Target 3.600 MW itu pun dilakukan secara bertahap. Sehingga tidak signifikan mengurangi penerimaan PLN, terlebih sampai menyebabkan cashflow PLN merugi.
Di sisi lain, pemerintah terus mendorong creating demand untuk PLN seperti kawasan industri baru, smelter, kompor listrik, dan kendaraan listrik. Pengembangan PLTS atap juga akan mengurangi biaya bahan bakar per unit kWh sebesar Rp7,42 kWh dengan total nilai gas yang dihemat Rp4,12 triliun per tahun.
"Kebijakan PLTS atap ini juga berpihak kepada masyarakat luas, karena mengoptimalkan penghematan tagihan listrik bulanan dengan kapasitas terpasang sesuai daya langganan," katanya.

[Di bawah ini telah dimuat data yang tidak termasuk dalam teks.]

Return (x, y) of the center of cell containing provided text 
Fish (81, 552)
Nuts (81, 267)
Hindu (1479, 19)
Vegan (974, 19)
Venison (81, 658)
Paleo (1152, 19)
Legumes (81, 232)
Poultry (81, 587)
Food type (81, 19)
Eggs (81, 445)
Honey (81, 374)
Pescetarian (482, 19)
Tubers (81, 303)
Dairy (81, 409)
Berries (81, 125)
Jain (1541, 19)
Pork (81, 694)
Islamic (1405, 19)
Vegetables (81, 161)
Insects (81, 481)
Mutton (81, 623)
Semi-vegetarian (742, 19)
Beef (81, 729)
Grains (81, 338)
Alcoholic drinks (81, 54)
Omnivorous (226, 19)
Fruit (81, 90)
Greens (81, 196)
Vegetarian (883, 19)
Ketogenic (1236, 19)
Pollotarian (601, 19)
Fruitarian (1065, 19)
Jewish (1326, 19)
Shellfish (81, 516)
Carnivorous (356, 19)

Isu kedua, lanjut Dadan, PLTS atap tidak akan menyebabkan pelanggan berburu keuntungan bisnis. "Motif tersebut akan sulit terjadi karena kapasitas PLTS atap dibatasi paling tinggi 100 persen dari kapasitas listrik pelanggan, sehingga tidak ada unsur berburu keuntungan. Pemasangannya juga hanya bisa di atap, dinding, atau bagian lain dari bangunan dan tidak dibolehkan di lahan terbuka (ground mounted)," katanya.

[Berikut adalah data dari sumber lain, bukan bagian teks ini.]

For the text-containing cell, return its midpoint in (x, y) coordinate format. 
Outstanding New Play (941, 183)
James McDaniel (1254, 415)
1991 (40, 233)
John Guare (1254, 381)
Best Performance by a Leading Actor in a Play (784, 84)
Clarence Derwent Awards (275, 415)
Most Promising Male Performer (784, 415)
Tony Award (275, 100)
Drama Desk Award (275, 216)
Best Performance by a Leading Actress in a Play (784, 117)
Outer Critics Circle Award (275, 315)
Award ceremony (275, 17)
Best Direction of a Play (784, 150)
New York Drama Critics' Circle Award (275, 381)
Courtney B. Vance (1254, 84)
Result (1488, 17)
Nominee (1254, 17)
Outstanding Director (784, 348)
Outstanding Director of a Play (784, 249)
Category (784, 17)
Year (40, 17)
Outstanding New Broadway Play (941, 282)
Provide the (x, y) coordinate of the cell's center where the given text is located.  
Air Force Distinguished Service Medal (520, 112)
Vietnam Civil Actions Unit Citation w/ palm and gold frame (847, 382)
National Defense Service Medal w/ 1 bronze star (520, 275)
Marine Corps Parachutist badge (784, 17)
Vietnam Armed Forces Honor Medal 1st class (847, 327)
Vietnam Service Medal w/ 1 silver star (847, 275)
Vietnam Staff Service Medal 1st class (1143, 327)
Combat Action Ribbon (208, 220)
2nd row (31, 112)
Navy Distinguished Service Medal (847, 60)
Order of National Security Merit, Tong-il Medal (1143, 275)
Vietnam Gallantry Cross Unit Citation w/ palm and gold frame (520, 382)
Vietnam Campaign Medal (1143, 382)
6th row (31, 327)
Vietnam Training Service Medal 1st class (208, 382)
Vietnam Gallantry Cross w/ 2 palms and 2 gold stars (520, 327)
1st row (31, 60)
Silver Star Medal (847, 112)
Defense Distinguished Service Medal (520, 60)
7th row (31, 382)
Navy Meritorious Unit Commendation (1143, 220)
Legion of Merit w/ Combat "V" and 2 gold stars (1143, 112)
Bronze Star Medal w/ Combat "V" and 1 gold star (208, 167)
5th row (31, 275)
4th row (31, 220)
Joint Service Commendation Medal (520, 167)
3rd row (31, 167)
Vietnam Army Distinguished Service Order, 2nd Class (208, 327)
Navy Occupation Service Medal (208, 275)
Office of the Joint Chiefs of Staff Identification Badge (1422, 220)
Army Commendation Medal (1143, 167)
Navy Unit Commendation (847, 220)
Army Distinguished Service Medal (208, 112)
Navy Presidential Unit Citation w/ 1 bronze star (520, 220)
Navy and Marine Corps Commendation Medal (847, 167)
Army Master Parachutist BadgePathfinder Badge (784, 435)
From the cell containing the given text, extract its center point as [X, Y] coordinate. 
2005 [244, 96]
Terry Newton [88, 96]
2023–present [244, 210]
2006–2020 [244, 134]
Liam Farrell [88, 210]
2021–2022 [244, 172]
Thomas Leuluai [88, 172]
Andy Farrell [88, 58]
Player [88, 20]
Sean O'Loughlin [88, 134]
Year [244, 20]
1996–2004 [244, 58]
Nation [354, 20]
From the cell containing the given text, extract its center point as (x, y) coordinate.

Ketiga, selain tidak berdampak ke cashflow PLN, PLTS atap juga tidak menambah beban subsidi listrik dan biaya pokok penyediaan (BPP) listrik PLN. Hasil perhitungan Kementerian ESDM dengan ekspor PLTS atap sebesar 100 persen untuk menggantikan gas menunjukkan BPP naik Rp1,14/kWh (0,08 persen), subsidi naik Rp0,079 triliun (0,15 persen), dan kompensasi naik Rp0,24 triliun (1,04 persen) dibandingkan ekspor 65 persen.

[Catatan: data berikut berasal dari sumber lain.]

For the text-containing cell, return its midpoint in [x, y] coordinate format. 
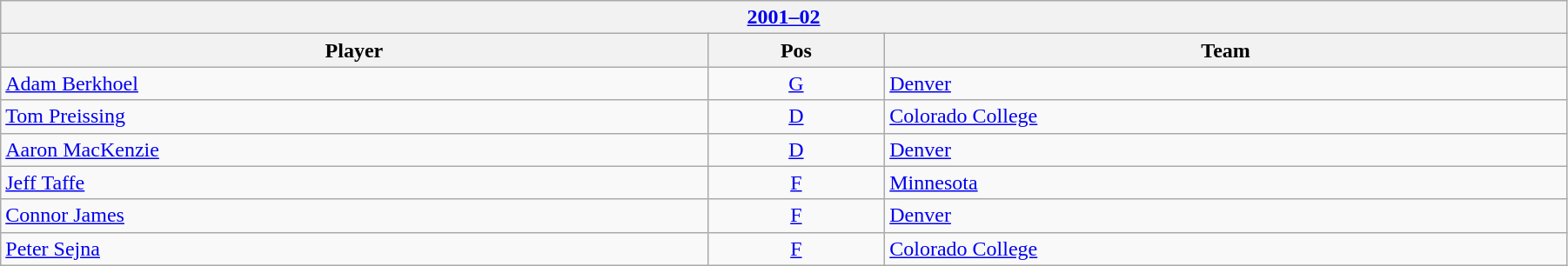
Peter Sejna [354, 249]
Minnesota [1226, 183]
Jeff Taffe [354, 183]
2001–02 [784, 17]
Tom Preissing [354, 117]
Pos [796, 50]
G [796, 84]
Adam Berkhoel [354, 84]
Connor James [354, 216]
Player [354, 50]
Aaron MacKenzie [354, 150]
Team [1226, 50]
For the text-containing cell, return its midpoint in (X, Y) coordinate format. 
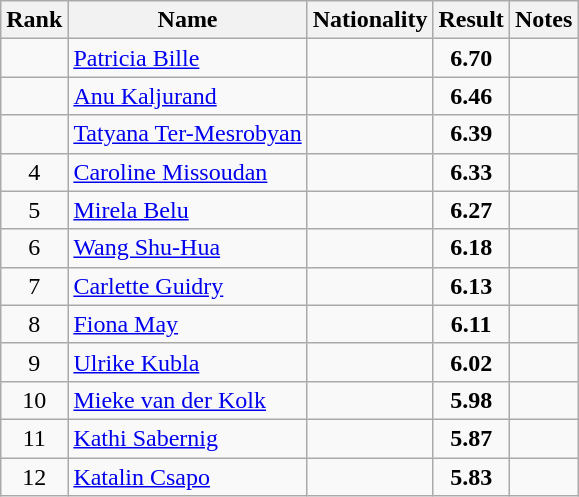
11 (34, 438)
6.46 (471, 96)
Wang Shu-Hua (188, 248)
Name (188, 20)
6.11 (471, 324)
5.98 (471, 400)
5 (34, 210)
Notes (543, 20)
Fiona May (188, 324)
Kathi Sabernig (188, 438)
Mieke van der Kolk (188, 400)
10 (34, 400)
8 (34, 324)
Rank (34, 20)
12 (34, 477)
6.33 (471, 172)
Mirela Belu (188, 210)
6 (34, 248)
Carlette Guidry (188, 286)
5.87 (471, 438)
Result (471, 20)
5.83 (471, 477)
6.27 (471, 210)
Tatyana Ter-Mesrobyan (188, 134)
4 (34, 172)
Katalin Csapo (188, 477)
Patricia Bille (188, 58)
6.70 (471, 58)
Nationality (370, 20)
6.39 (471, 134)
9 (34, 362)
7 (34, 286)
Caroline Missoudan (188, 172)
6.02 (471, 362)
6.18 (471, 248)
Ulrike Kubla (188, 362)
6.13 (471, 286)
Anu Kaljurand (188, 96)
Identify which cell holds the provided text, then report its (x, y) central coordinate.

Meskipun dalam perhitungan tersebut total subsidi pemerintah Rp 54,15 triliun, namun dibayar pemerintah hanya Rp 53,92 triliun. Hal ini akibat adanya pengurangan energi listrik yang dikonsumsi pelanggan PLTS atap, dengan nilai penghematan Rp 0,23 triliun.
Keempat, PLTS atap tidak berdampak pada kestabilan sistem kelistrikan karena Kementerian ESDM akan memperhatikan kurva beban (duck curve) dan pola operasi yang dilakukan PLN. Kelima, menurut Dadan, PLTS atap tidak semakin menyebabkan oversupply listrik dan mengakibatkan konsekuensi take or pay bagi PLN akibat potensi pasar listriknya berkurang.
"Apabila dibandingkan dengan perkiraan penjualan listrik PLN yang pada 2021 sekitar 261 TWh, maka potensi berkurangnya penjualan PLN adalah 0,1 persen saja. Di sisi lain, PLN dapat melakukan upaya demand creation mengingat masih besarnya market listrik ke depan," katanya.